In fact, I've seen more deer than people (and that's okay with me!):


On this trail, the "less difficult" option was difficult enough for me:







But, again, this is a paddling blog, not a hiking or travel blog, so I'll stop with the random pix....

My trips are my semi-annual solo escapes - just me and my kayak. I always stay in the lodge, in one of the "motel" rooms. These are very basic, but completely comfortable. I request a room on the bluff side, which gives amazing views of the lake. Between kayak trips and hikes, I can just sit on the small balcony(patio if on ground level) and soak it all in. My typical day starts on the water, to beat boat traffic, and then I have the entire afternoon to do whatever. For me, this means food, refresh, relax, and then before long, I walk out of the room, and within a few hundred yards, I'm on trails in the woods. These trails vary from easy to moderately hilly. There's an entire network (get the maps and a good app) of criss-crossing trails, and regardless of what trail I head out on, I always end up on another. I get lost very easily, and I've had a few head-scratching moments, and I've had to scramble up some pretty steep hillsides. But when I use a good app, carry a map and use my compass, even I don't really get lost. I've shared a few pictures of my trail hikes, but I will not attempt to give any trail guidance here.

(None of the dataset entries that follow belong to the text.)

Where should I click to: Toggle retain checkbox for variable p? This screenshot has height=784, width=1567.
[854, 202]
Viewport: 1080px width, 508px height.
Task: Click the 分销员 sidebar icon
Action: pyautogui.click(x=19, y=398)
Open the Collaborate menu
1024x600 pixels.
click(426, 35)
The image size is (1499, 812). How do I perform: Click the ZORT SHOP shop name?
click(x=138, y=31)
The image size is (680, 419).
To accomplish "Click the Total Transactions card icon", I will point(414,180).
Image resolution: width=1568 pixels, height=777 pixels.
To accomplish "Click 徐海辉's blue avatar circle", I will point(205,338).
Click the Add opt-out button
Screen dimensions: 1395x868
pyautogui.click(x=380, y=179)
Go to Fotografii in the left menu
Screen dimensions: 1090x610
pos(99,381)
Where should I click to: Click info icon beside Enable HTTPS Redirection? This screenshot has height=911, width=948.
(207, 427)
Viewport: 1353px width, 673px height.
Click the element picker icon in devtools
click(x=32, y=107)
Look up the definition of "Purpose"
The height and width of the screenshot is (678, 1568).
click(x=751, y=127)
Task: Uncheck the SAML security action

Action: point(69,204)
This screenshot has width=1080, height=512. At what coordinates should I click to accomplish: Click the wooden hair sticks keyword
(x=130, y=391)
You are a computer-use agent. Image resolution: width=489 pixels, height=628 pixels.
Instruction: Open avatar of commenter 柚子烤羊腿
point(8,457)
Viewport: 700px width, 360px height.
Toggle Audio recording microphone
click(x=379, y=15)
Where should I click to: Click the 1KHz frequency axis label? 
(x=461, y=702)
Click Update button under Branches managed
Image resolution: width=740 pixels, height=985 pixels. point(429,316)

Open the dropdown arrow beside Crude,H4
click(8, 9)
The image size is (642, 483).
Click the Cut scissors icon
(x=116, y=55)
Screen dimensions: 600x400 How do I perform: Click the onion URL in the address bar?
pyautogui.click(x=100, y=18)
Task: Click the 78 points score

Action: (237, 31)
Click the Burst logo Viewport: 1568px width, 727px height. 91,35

The main lodge building has a pool and very large deck/balcony public spaces, along with rocky and grassy areas to just sit and relax. Sunsets here are not to be missed. I wake up with coffee on my balcony (bring your own coffee), and I finish my day incredibly satisfied and relaxed, looking at the sunset, either from my balcony or a few hundred feet away at the main lodge.


Note that the lodge has two restaurants, but they're not open Sunday through Wednesday. So bring what you need. Besides the modest lodge rooms that I stay in (only a small fridge), the park has campgrounds, chalets, cabins, glamping sites, and probably other options.

But for me and my semi-annual, Sunday - Wednesday, solo, "clear my head" trips, the simplicity and immediate beauty of staying in the lodge is perfect. OH, by the way, I haven't taken advantage of this yet, but the lodge and the park are DOG FRIENDLY.

When I return home from these trips to Lake Guntersville State Park, I have very mixed feelings. I'm always very relaxed and refreshed. But I always wish I'd stayed longer. In fact, about a month after my June 2024 trip, I'm trying to figure out if I can head back up there again this summer. Or this fall - I may investigate water temperatures and consider a "fall colors" trip.